I feel that the literary element of ghost stories - real-life ones, as well as fictional stories - is often tremendously important; this, as much as anything else, makes the stories insistently memorable and far more so than other tales or news and so on. Just to give two personal examples of this from the Borley Rectory legend:
* The messages scrawled upon the walls: a writer of fiction could not have done better, as regards creating a certain and 'poetic' atmosphere. This aspect suggests that the dead are not truly far away from us, the living; and, in some instances at least, they are instead 'lost' and confused. A very slender 'veil' indeed. The aspect, haunting as it may be, actually haunts our memories because of the supposed ghost's appeal for our help and not only Marianne's (which is in itself a rather poetic, Romantic name).
* The - probably unconfirmed - incident when, supposedly, a young woman fell to her death through glass. Such is the drama of the alleged incident, such was the power of that image that I could 'see' it in my mind's eye...and yet it may well be merely a fictional invention, one created to shock the reader into caring about a tragedy when, sadly, tragedy is part of our everyday reading because of newspaper headlines etc.
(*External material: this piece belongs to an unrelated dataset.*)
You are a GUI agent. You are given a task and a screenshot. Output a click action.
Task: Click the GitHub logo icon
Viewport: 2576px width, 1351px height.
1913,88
Of course, there are many more elements of the Borley story that trigger our imaginations and sympathy/empathy: e.g. how many of us have pondered on the life, the struggles, and the afterlife of the 'nun' whose sigh was supposedly recorded in the local church? A whole world of imaginative 'sympathy' is opened up to us from that one incident alone; the accounts of the Borley hauntings are, in many ways, so resonant that they are almost symbolic - we read into them what is already within us. No wonder that they linger in the memory.